Later, some are extremely fine engraved gems; other seals are in gold, usually on signet rings. The subjects shown cover the full range of Minoan art. The so-called Theseus Ring was found in Athens; it is gold, with a bull-leaping scene in intaglio on the flat bezel. The Pylos Combat Agate is an exceptionally fine engraved gem, probably made in the Late Minoan, but found in a Mycenaean context. This is a common issue: Minoan art was exported around the Aegean Sea and beyond, and many finds in Mycenaean and other contexts are thought to be either made in Crete or by Cretan or Cretan-trained artists working outside Crete.

==Subjects depicted==
Some seals are carved on more than one face, as many as eight in one case.

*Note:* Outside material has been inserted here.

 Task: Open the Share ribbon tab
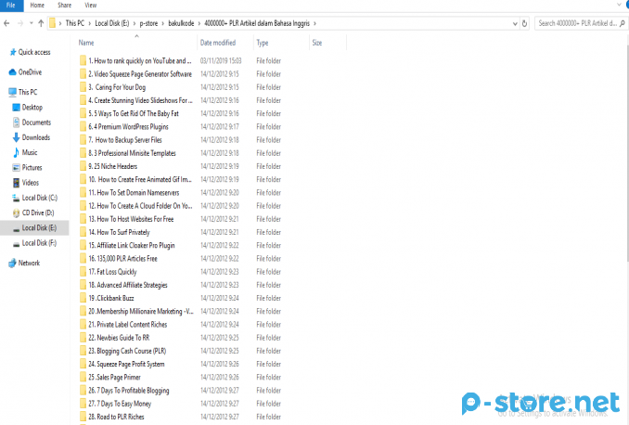pos(64,5)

Some have Minoan hieroglyphs. Most early seals carry geometric patterns or plant-like designs. Birds and animals, both land and marine, generally appear rather earlier than human figures. Mythological and fantastic creatures such as the griffin, sphinx and Minoan Genius also appear. Figurative designs gradually become more complicated, to include dance and goddesses. One common iconographic motif in Minoan art, especially frescoes, is bull-leaping; the example illustrated shows leapers and a bull. Other themes are varied, including for example: 'pottery and a plant'-(with 5 moon/planet crescents), 'confronted-goats', and a 'single bird'.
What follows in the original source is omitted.